Regole e standard. Nel 2021, come da Pnrr, sono state adottate le linee guida sulla sicurezza di ponti e viadotti (che si aggiungono a quelle per le gallerie) destinate a tutti i gestori delle strade e delle autostrade, ed è stata chiarita la titolarità di ponti e viadotti che intersecano strade e autostrade, così da superare i conflitti di competenza che hanno bloccato i lavori negli ultimi anni. A marzo è stata firmata la convenzione con l’Anas per il programma 2021-2023 di manutenzione straordinaria di ponti, viadotti e gallerie.
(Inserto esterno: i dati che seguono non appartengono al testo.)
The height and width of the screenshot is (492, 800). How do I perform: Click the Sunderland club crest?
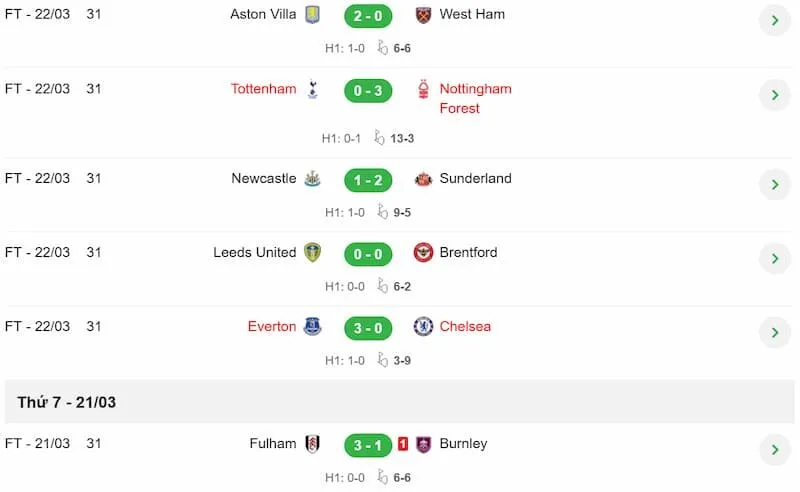(x=424, y=179)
D’altra parte, conscio del fatto che il tema della sicurezza di opere costruite nel secondo dopoguerra non si risolve in poco tempo e con risorse economiche limitate, a luglio ho nominato una Commissione per la definizione dei criteri da usare per la manutenzione dei ponti costruiti oltre 50 anni fa, al fine di predisporre un piano straordinario volto a migliorare la resilienza delle infrastrutture viarie alla luce dei materiali e delle tecniche usate all’epoca e di quelle disponibili oggi.

Verifiche sulla sicurezza delle infrastrutture stradali. Nel corso del 2021 è stato dato un forte impulso all’operatività dell’Agenzia Nazionale per la Sicurezza delle Ferrovie e delle Infrastrutture Stradali e Autostradali (Ansfisa), istituita nel 2018 ma per due anni scarsamente operativa, specialmente sul versante stradale, a causa della mancanza di risorse e dalla poca chiarezza sui compiti e sull’organizzazione.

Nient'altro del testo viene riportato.